* _Records supplied_

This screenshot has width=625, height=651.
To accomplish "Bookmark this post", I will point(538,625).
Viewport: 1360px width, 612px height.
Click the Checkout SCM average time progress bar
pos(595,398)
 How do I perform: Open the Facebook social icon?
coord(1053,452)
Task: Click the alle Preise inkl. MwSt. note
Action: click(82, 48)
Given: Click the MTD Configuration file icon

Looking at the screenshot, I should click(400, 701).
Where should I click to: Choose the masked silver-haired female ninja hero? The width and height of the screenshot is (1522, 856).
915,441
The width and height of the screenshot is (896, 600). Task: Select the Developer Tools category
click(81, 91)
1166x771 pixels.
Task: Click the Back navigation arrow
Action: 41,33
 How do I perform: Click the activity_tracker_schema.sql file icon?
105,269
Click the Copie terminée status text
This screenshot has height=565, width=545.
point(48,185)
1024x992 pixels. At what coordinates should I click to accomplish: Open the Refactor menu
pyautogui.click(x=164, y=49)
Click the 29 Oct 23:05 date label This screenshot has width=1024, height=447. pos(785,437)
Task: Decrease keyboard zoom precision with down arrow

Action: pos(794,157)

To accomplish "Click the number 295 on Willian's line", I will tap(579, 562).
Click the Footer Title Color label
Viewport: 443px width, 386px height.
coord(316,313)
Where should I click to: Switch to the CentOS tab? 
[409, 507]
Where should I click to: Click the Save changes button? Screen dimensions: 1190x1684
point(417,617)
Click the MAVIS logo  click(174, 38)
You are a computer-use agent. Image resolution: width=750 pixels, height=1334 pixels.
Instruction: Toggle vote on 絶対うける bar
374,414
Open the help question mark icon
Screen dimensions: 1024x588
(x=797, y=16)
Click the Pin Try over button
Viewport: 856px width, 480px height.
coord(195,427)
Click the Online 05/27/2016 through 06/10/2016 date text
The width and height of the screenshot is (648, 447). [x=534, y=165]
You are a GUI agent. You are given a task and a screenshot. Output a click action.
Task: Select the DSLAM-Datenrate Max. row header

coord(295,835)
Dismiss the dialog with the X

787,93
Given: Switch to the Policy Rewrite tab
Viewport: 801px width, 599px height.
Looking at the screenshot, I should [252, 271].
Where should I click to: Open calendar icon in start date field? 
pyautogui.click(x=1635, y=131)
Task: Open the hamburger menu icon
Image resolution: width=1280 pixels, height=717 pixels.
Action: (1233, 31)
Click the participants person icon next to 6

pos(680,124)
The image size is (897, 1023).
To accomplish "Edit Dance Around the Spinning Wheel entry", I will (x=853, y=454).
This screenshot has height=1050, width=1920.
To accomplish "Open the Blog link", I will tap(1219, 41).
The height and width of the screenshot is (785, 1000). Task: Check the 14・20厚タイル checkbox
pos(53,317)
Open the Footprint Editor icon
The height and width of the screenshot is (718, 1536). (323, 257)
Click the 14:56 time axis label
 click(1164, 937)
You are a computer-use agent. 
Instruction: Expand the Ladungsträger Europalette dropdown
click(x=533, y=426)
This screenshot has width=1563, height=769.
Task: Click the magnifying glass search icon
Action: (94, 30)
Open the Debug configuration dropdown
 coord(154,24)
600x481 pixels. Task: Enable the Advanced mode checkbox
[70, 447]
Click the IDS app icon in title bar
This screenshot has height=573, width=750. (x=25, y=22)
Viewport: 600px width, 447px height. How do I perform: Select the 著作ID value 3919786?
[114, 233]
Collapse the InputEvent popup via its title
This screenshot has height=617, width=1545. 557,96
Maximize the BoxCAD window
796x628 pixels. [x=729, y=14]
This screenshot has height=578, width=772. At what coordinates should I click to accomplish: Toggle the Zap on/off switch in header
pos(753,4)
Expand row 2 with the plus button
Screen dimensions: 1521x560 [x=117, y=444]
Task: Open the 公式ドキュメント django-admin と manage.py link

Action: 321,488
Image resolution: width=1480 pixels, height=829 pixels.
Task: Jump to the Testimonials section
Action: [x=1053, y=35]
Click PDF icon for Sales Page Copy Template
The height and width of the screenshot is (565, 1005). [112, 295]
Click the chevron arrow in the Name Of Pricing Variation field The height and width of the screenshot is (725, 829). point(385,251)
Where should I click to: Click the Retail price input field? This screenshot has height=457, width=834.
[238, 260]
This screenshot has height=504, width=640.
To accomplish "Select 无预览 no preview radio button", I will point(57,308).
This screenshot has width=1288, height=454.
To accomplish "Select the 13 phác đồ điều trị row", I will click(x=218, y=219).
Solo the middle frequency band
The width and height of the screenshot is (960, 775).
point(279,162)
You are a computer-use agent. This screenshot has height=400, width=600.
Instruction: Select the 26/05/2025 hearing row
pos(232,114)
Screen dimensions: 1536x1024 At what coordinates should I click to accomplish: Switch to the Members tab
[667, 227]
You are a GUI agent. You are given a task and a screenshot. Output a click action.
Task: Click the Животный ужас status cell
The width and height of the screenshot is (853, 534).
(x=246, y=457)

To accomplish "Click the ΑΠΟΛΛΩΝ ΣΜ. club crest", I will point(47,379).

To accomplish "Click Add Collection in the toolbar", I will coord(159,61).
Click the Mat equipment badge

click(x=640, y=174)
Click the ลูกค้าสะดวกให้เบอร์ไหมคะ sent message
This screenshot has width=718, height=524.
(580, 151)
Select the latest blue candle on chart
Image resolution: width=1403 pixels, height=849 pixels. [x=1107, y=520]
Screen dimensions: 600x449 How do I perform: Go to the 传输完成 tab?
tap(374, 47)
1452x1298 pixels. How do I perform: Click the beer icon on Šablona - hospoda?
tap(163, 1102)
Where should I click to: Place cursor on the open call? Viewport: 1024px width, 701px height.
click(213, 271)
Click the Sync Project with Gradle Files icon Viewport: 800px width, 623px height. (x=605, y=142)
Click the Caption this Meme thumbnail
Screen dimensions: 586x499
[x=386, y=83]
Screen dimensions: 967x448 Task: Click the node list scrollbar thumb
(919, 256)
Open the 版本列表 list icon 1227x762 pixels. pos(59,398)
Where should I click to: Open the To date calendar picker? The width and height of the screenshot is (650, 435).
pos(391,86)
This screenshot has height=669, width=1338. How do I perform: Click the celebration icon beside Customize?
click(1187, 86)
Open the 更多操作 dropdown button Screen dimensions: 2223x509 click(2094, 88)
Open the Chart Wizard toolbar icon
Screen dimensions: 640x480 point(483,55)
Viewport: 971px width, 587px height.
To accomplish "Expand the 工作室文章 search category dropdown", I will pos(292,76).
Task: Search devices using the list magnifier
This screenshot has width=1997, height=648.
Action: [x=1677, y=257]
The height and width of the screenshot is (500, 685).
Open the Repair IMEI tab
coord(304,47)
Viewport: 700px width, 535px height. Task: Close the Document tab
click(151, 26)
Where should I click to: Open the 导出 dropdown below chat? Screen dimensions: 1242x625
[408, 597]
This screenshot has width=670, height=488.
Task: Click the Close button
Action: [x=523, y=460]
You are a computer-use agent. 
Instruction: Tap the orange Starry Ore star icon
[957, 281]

* _Problem details_
Filter the listing for the word "computer" and copy each line that has it.

* _Written answer_
You are a computer-use agent. Image resolution: width=750 pixels, height=1334 pixels.
You are a computer-use agent. 
You are a computer-use agent. This screenshot has height=400, width=600.
You are a computer-use agent. 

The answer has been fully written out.